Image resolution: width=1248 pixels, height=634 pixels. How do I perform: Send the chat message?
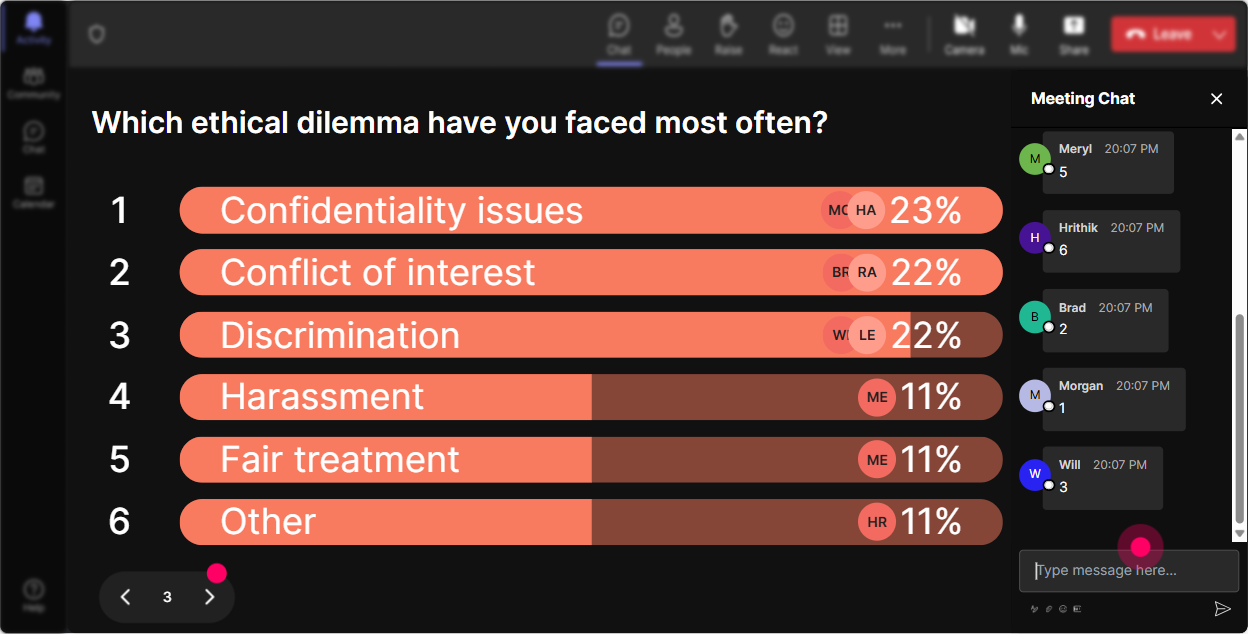coord(1221,609)

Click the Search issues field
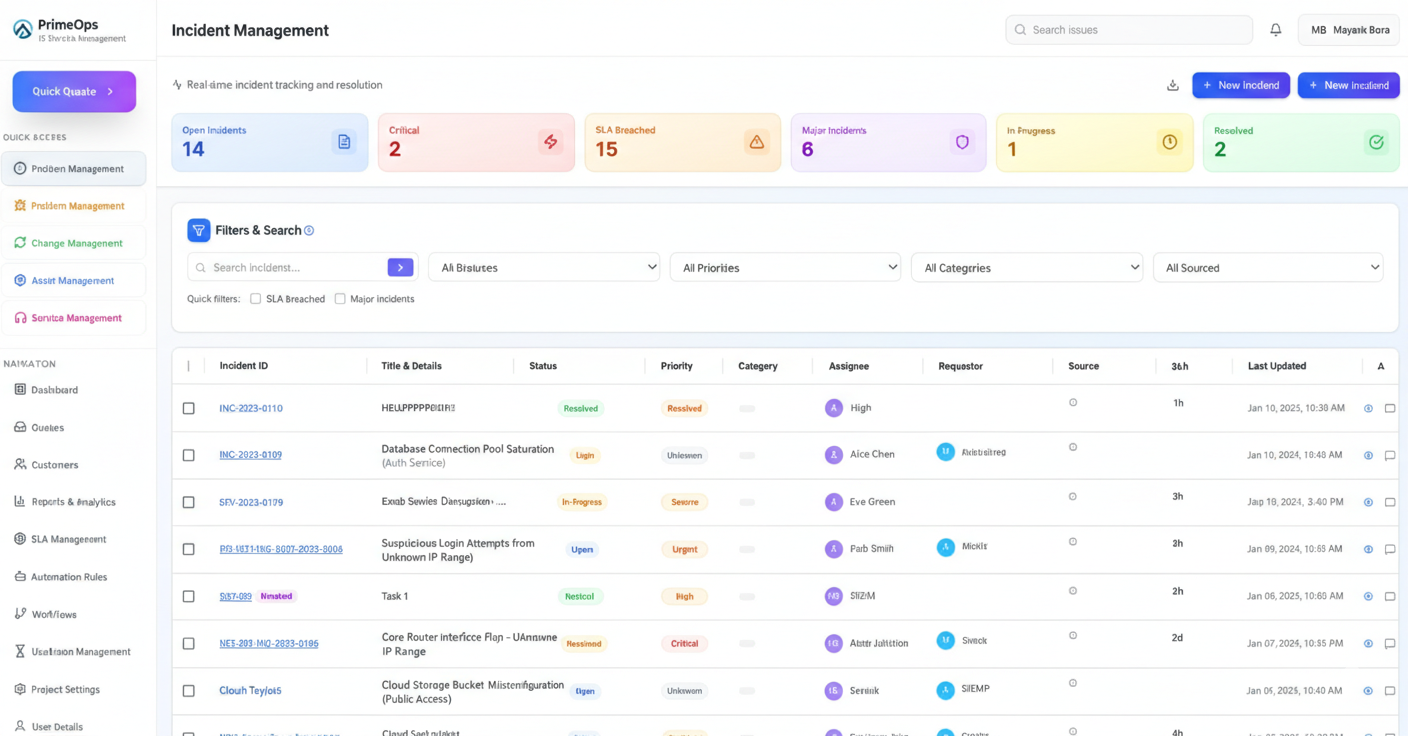pyautogui.click(x=1130, y=30)
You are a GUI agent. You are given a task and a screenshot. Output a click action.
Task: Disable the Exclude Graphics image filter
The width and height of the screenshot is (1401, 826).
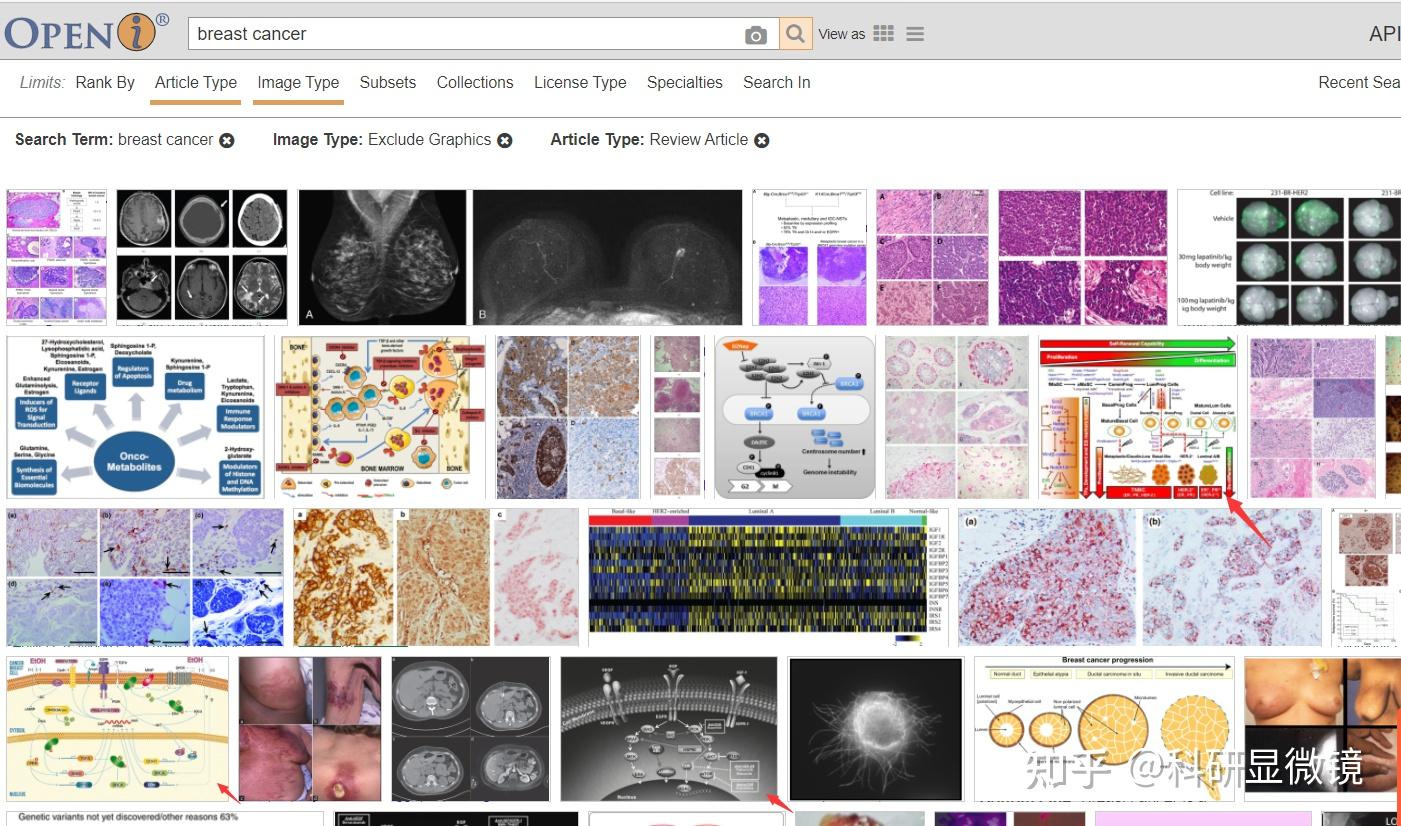pos(505,140)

→ **Problem details**: Once the line containing "The width and" is found, write out exactly that line and each line after it through the end of the entries, omitting pictures.

→ **Expected output**:
The width and height of the screenshot is (1401, 826).
pos(505,140)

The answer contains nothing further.